WHAT THE TASK REQUIRES: Write out the entries below exactly, from the first line to the one with "Task: Click the logout icon in header", both ends included.

SOURCE DATA:
= = = = = = =
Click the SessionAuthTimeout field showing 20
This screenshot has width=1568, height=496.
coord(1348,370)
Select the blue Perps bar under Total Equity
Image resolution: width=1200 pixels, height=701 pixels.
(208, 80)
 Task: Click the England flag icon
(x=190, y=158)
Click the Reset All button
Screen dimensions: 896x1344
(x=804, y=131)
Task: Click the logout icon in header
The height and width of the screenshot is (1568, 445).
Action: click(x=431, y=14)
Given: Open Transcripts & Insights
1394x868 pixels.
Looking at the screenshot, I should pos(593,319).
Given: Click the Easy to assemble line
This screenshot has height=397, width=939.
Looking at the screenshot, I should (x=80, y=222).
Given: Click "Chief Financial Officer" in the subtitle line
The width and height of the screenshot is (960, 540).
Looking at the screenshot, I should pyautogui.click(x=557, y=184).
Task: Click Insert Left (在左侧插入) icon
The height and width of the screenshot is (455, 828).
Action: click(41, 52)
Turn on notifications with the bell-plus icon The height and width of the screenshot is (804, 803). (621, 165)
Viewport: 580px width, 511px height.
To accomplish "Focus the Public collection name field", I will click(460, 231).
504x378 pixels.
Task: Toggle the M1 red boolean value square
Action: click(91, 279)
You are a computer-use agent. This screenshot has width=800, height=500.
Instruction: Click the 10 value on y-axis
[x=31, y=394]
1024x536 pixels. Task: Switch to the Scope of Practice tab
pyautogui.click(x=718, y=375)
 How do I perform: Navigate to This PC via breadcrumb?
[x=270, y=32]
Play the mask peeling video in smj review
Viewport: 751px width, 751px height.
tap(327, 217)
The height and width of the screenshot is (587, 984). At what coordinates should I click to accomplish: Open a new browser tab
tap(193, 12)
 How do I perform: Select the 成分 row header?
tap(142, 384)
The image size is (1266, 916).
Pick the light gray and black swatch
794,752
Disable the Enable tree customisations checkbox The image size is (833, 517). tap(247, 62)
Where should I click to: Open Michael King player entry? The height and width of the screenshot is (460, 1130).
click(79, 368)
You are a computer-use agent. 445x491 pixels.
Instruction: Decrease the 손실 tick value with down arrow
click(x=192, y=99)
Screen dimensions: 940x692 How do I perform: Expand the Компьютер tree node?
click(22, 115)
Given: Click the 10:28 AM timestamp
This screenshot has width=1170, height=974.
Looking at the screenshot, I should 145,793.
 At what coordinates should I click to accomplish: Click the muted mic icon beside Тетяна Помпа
= = = = = = =
RESULT:
Click the SessionAuthTimeout field showing 20
This screenshot has width=1568, height=496.
coord(1348,370)
Select the blue Perps bar under Total Equity
Image resolution: width=1200 pixels, height=701 pixels.
(208, 80)
 Task: Click the England flag icon
(x=190, y=158)
Click the Reset All button
Screen dimensions: 896x1344
(x=804, y=131)
Task: Click the logout icon in header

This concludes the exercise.